══ TEXT SHOWN ══

# How to Clean and Revive Original Paint??



## Kscheel (Apr 25, 2012)

Hi all,

I posted a CWC Roadmaaster in the ballon tire section that is all original but, showing its age. The original paint is all there but, dirty, scuffed, faded, and there is only very minimal light surface rust in a couple of spots. I mostly restore military items and I've had great luck cleaning items with a combination of oil and 0000 steel wool. This method removes rust and crud and does not damage the paint in my experience.

Does that method sound like a terrible idea for vintage bike paint? For those of you that have preserved bikes with original paint, what did you do?


----------



## jpromo (Apr 25, 2012)

0000 steel wool and oil of some sort is good for getting rust out of the paint and doesn't harm the original finish when used carefully. I like to use a like polishing compound (No. 7 white polishing) rubbed by hand with cheesecloth. Then buff dry with paper towel. The paint may have thinned over the years so it's a delicate balance to get it looking good but not going too far. Though, these old bikes can surprise with the quality of the stuff that was used on them, it spruces up well. Good luck!


----------



## jpromo (Apr 25, 2012)

Oh, and where in SE Michigan are you? We may be neighbors. I'm between Plymouth and Ann Arbor.


----------



## Kscheel (Apr 25, 2012)

Thanks for tips. I'm in Utica which is about 20 miles north of Detroit so I'm about an hour from you.


----------



## Buster1 (Apr 27, 2012)

I prefer a medium polishing compound for cars and auto paint.  It's got the right amount of grit but not too much.  For more aggressive paint polishing I use WD-40 and 0000 steel wool, but be careful, it removes paint fast!


----------



## Kscheel (Apr 29, 2012)

Well I just filled up my Amazon wishlist with polishing supplies. I like Mothers products so I'm going with their polish and I think I'm also going to go with a selection of their foam polisher attachments. They claim it will do the job. Should I believe the hype or stick to old fashioned arm powered polishing?


----------



## Buster1 (Apr 29, 2012)

Old fashioned arm powered polishing will make you go blind.  Careful.


----------



## Mole (Jul 30, 2012)

*From an auto detailing background...*

Meguiar's #6 cleaner wax works well for paint and fine cut cleaner works very well ofor light oxidation on chrome and for removing stuff like bugs and works _extremely_ well for polishing plastic lenses. Then follow with the cleaner wax.


----------

═══

[PROBLEM STATEMENT] Retype the passage of the forum thread on reviving original bike paint from "I posted a CWC" to "did you do?".

══ RECORDED DATA ══

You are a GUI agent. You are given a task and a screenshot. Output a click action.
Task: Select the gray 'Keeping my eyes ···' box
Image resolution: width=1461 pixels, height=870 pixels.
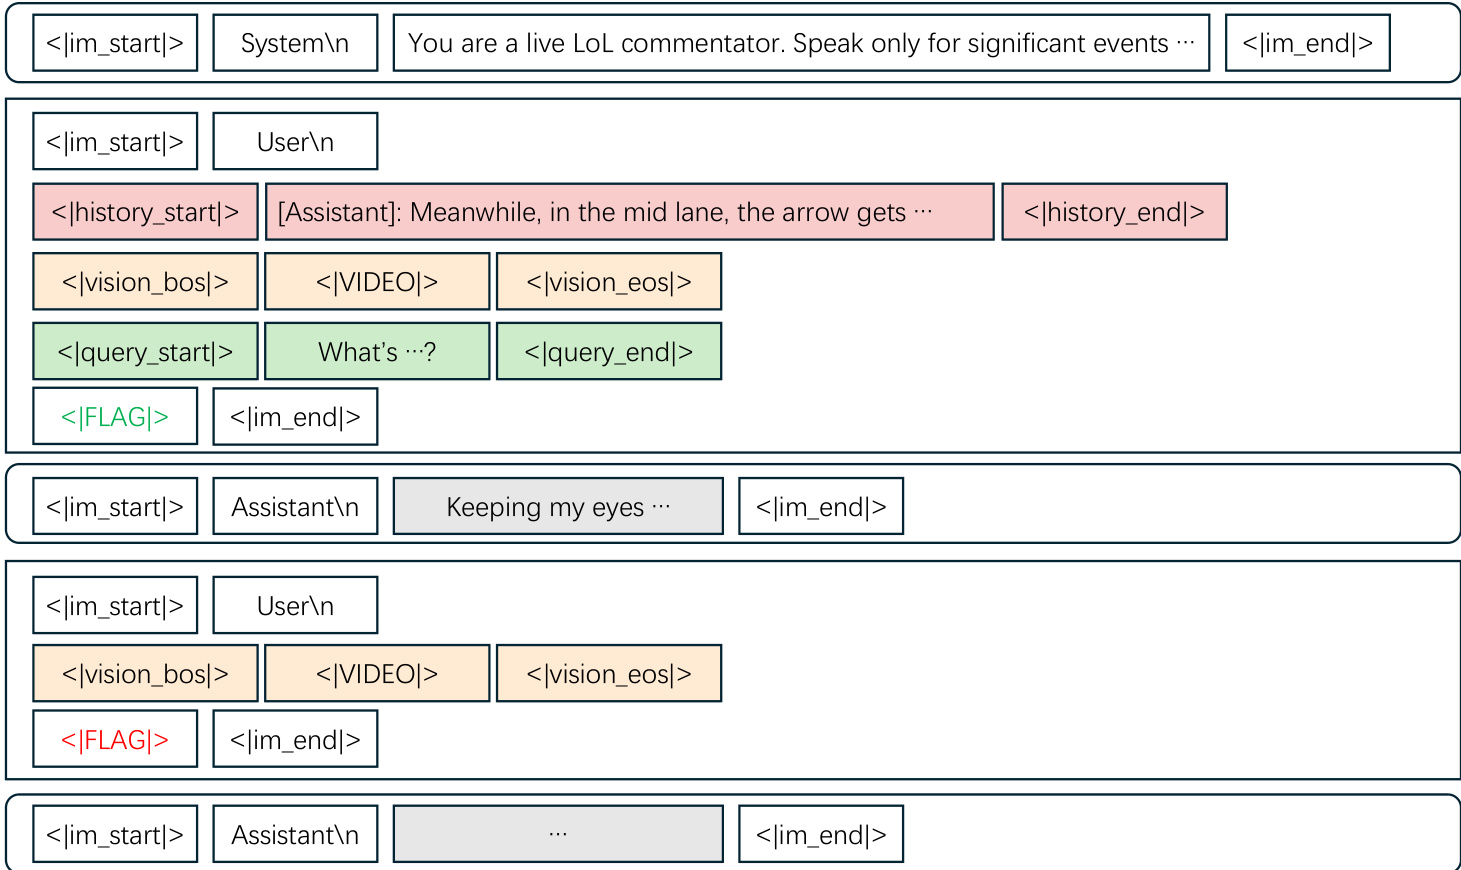coord(558,507)

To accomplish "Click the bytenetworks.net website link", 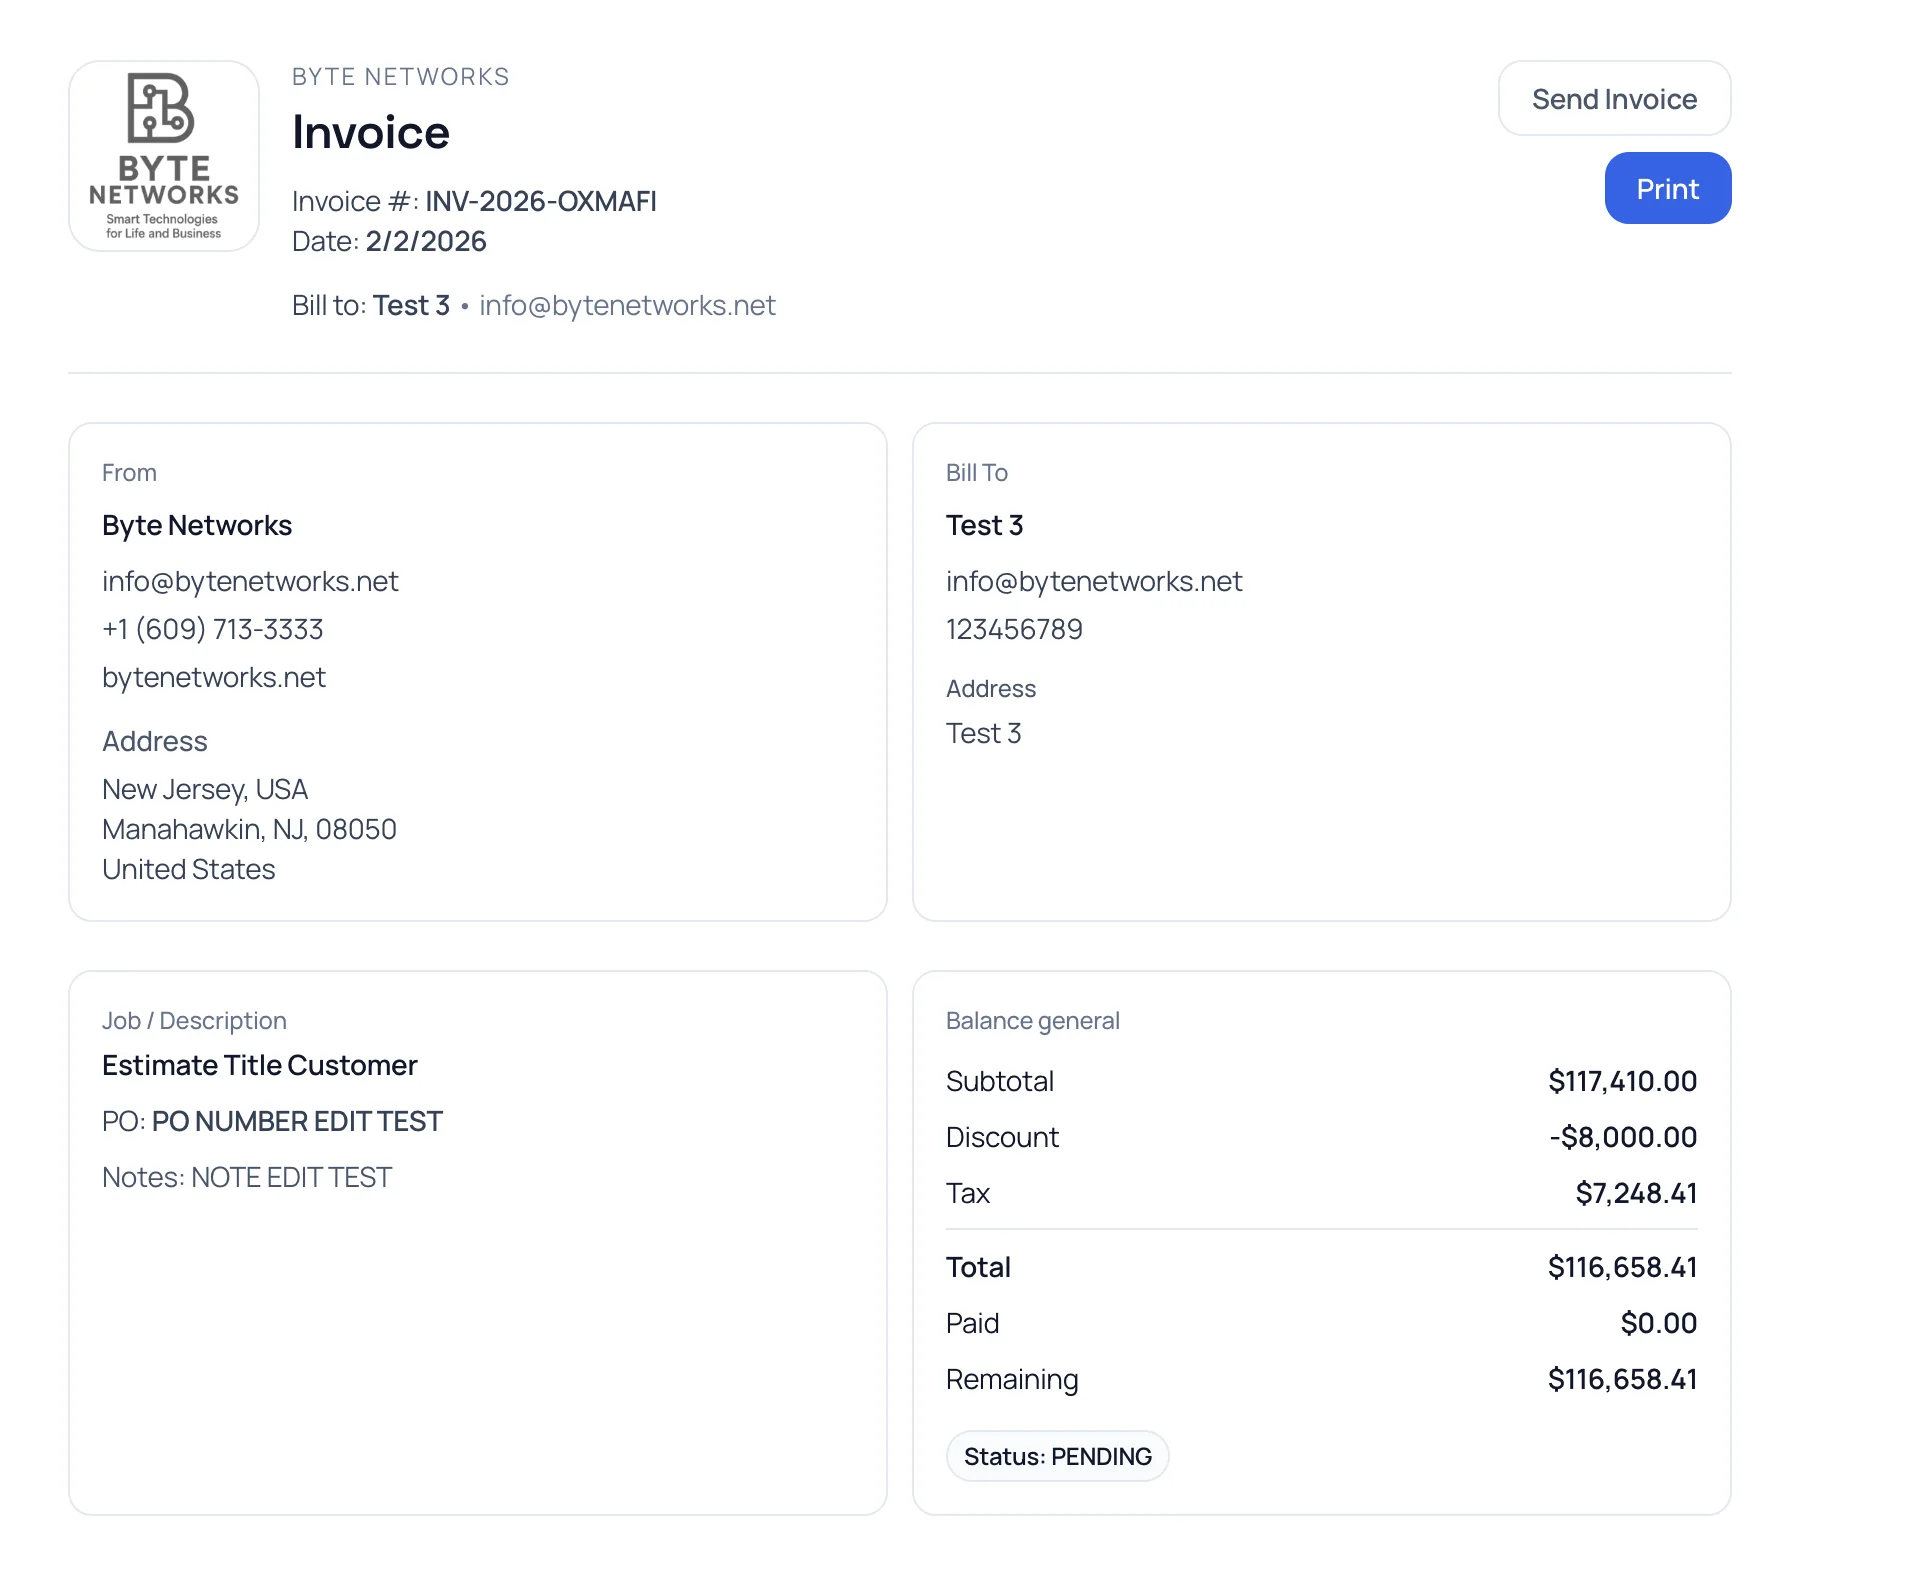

═══

[CORRECT ANSWER]
I posted a CWC Roadmaaster in the ballon tire section that is all original but, showing its age. The original paint is all there but, dirty, scuffed, faded, and there is only very minimal light surface rust in a couple of spots. I mostly restore military items and I've had great luck cleaning items with a combination of oil and 0000 steel wool. This method removes rust and crud and does not damage the paint in my experience.

Does that method sound like a terrible idea for vintage bike paint? For those of you that have preserved bikes with original paint, what did you do?